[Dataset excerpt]
______

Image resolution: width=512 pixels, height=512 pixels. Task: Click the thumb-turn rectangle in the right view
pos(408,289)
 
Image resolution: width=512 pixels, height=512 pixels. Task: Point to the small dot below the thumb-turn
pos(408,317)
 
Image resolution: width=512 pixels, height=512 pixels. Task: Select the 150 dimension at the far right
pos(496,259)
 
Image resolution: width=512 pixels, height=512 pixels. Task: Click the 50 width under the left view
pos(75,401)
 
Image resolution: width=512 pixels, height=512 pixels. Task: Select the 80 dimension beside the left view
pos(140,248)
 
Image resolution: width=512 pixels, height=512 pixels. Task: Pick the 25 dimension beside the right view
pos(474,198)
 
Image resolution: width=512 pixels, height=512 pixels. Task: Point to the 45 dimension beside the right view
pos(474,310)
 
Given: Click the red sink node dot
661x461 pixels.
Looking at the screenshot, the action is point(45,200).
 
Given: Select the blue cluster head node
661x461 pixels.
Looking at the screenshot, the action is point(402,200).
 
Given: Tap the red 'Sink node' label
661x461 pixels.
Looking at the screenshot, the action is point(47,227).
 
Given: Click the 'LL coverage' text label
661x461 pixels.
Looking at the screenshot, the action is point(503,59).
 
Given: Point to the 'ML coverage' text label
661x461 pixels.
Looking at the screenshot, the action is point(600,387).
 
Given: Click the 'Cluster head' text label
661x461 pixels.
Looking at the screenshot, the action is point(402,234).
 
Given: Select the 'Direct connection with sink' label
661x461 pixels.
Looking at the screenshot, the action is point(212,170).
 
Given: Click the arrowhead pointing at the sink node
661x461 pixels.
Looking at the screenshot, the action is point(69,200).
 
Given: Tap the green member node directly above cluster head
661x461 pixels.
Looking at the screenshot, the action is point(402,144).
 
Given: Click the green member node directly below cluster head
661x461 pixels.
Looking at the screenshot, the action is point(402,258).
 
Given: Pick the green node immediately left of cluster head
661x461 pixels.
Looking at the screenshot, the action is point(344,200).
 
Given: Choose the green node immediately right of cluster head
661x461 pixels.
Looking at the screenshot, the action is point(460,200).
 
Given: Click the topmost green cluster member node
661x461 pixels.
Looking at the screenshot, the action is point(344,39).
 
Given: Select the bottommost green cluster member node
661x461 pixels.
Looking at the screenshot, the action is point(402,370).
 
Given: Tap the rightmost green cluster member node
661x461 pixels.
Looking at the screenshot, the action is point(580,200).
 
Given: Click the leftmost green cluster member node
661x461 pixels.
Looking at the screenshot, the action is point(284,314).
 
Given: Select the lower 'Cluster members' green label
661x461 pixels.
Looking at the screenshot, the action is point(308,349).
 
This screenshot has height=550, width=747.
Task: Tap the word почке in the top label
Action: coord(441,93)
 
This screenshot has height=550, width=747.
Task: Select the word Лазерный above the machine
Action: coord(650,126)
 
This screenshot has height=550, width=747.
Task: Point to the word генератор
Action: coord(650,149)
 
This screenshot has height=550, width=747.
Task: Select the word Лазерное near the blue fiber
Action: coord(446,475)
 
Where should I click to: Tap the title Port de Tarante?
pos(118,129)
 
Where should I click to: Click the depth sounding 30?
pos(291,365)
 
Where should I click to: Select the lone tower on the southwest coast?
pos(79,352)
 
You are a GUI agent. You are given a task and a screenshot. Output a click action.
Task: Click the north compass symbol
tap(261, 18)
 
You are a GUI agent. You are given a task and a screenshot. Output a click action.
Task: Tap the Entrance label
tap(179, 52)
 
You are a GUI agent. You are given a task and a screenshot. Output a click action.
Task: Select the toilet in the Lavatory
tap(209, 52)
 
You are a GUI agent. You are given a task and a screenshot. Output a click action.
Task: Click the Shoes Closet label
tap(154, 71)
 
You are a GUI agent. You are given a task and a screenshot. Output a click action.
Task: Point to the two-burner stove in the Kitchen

______

Please update the rows from the start of the dataset excerpt up to and including the line with "pos(474,310)" and reproduce them with "dimension" changed to "measurement", leaving everything else unchanged.

Image resolution: width=512 pixels, height=512 pixels. Task: Click the thumb-turn rectangle in the right view
pos(408,289)
 
Image resolution: width=512 pixels, height=512 pixels. Task: Point to the small dot below the thumb-turn
pos(408,317)
 
Image resolution: width=512 pixels, height=512 pixels. Task: Select the 150 measurement at the far right
pos(496,259)
 
Image resolution: width=512 pixels, height=512 pixels. Task: Click the 50 width under the left view
pos(75,401)
 
Image resolution: width=512 pixels, height=512 pixels. Task: Select the 80 measurement beside the left view
pos(140,248)
 
Image resolution: width=512 pixels, height=512 pixels. Task: Pick the 25 measurement beside the right view
pos(474,198)
 
Image resolution: width=512 pixels, height=512 pixels. Task: Point to the 45 measurement beside the right view
pos(474,310)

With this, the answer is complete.